Da fallen die Antworten spärlich aus… Einige Schüler/innen bedauern, dass die Eltern ihnen nicht erlauben, alleine einen Ausflug zu machen. Auch erwähnt wird der Verkehr, der in diesen Tagen gefährlich sein kann, weil viele übermütig oder auch angetrunken unterwegs sind.

Viele unserer Freunde in der Schweiz kennen Khmer Neujahr nicht. Was würdest du ihnen sonst noch über dieses Fest berichten?
In der Pagoda finden an diesen Tagen verschiedene religiöse Zeremonien statt, z.B. das Begiessen von Buddhastatuen mit Wasser, das mit Blumen und ätherischen Ölen versehen wurde. Auch wird viel Geld an die Pagoden gespendet.

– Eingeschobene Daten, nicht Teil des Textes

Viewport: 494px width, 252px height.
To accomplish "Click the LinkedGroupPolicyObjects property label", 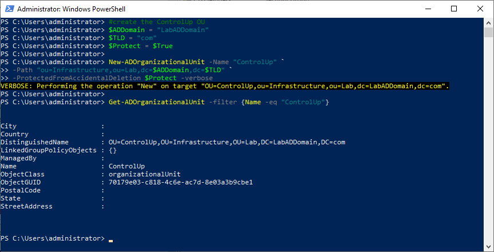I will click(x=49, y=150).
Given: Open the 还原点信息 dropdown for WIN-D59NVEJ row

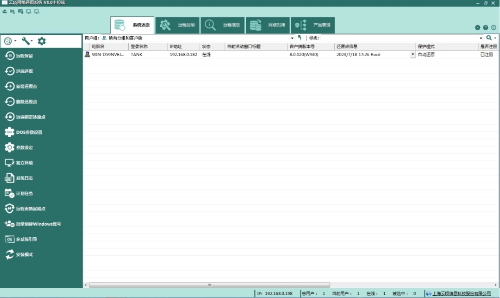Looking at the screenshot, I should (413, 55).
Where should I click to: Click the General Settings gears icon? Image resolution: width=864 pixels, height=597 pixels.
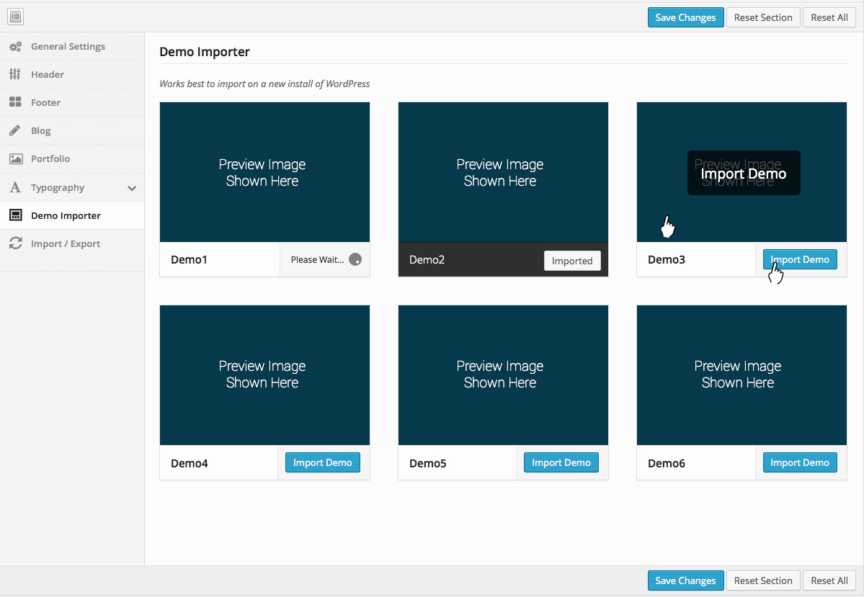pyautogui.click(x=15, y=47)
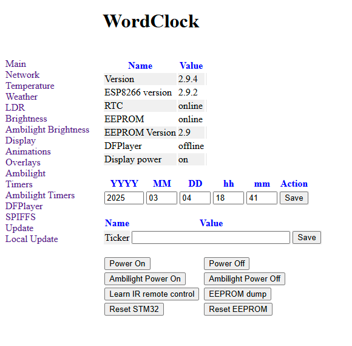Turn display on with Power On
This screenshot has height=346, width=352.
[x=127, y=264]
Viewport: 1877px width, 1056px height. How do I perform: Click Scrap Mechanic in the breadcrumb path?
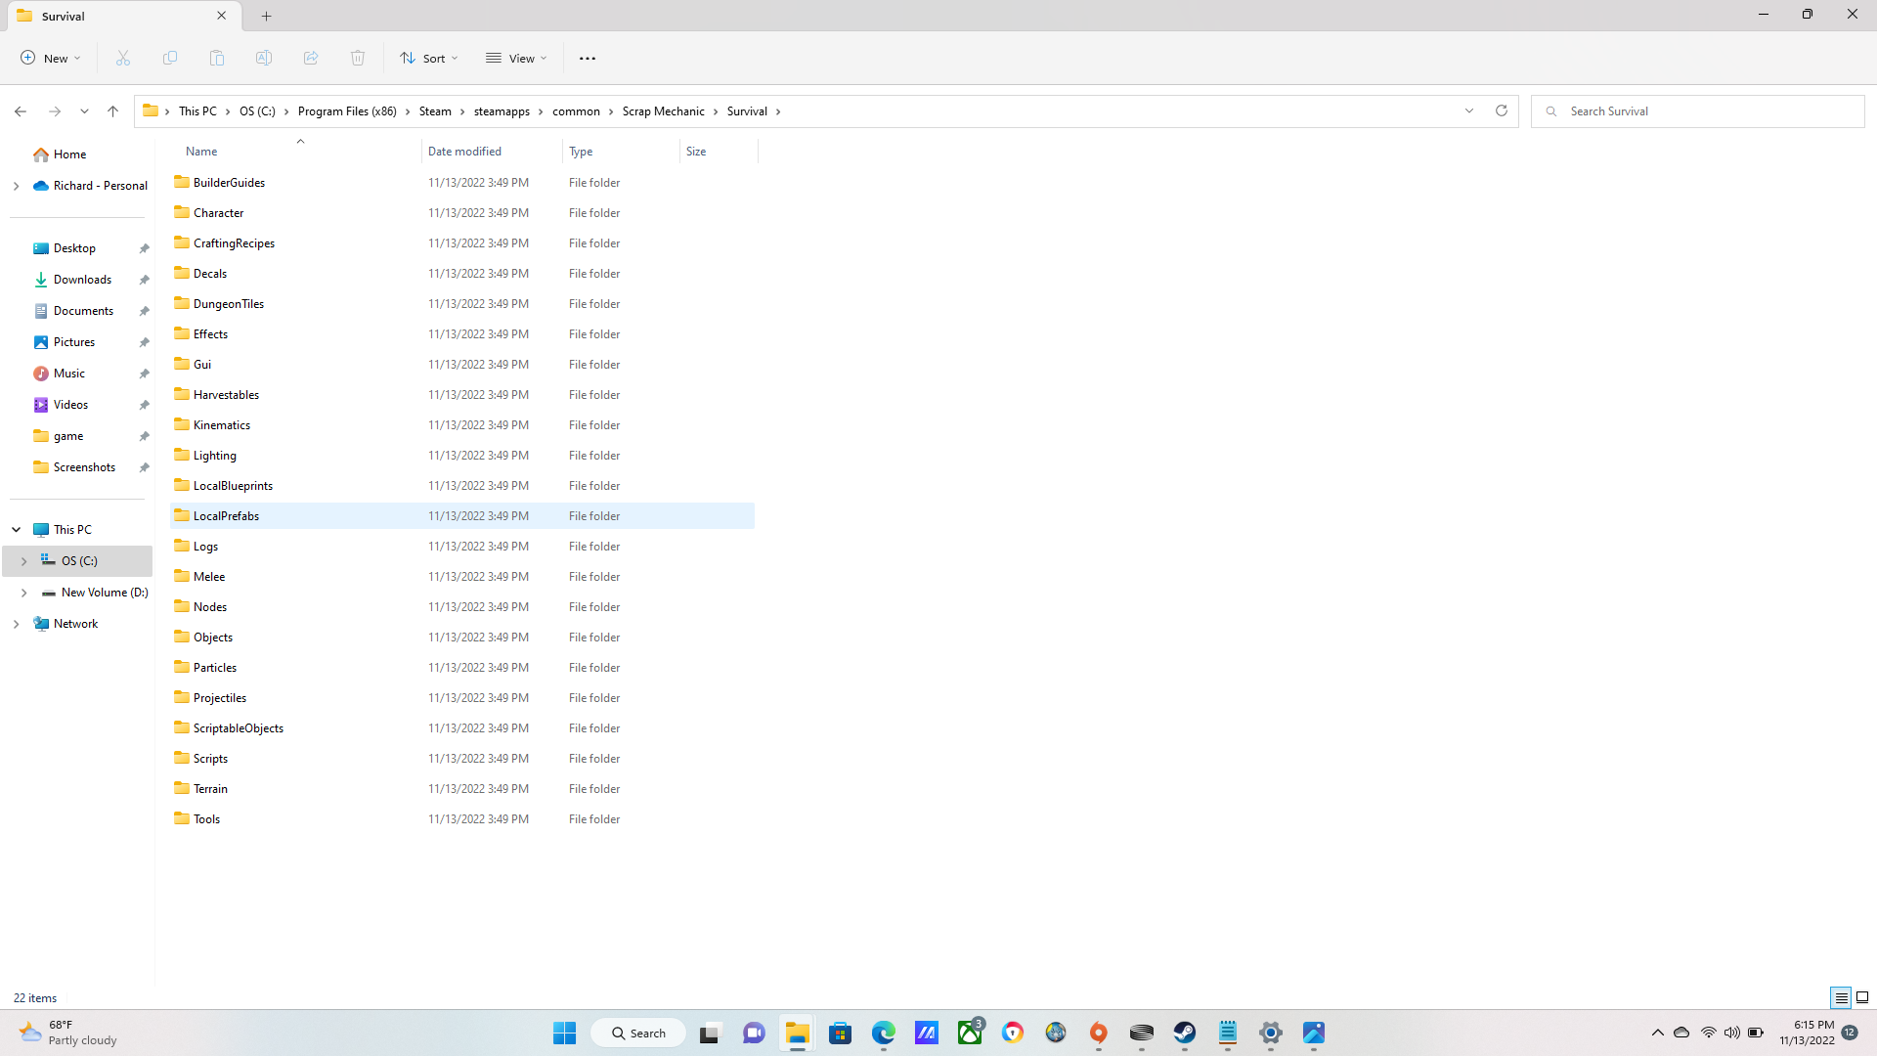(663, 111)
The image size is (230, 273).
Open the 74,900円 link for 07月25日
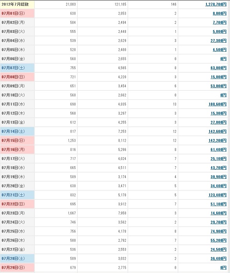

Minea strahlt und erzählt…

Zuhause werden die Grosseltern und auch Eltern von ihren Kindern und Grosskindern mit Wasser übergossen (gewaschen), um ihnen damit ihre Wertschätzung auszudrücken. Minea strahlt, wenn sie davon erzählt: «Sie haben uns grossgezogen – nun können wir ihnen dienen, Dankbarkeit und Fürsorge ausdrücken. Es ist ein sehr schönes und bedeutungsvolles Ritual». Die Eltern und Grosseltern erhalten auch Essen oder andere Geschenke.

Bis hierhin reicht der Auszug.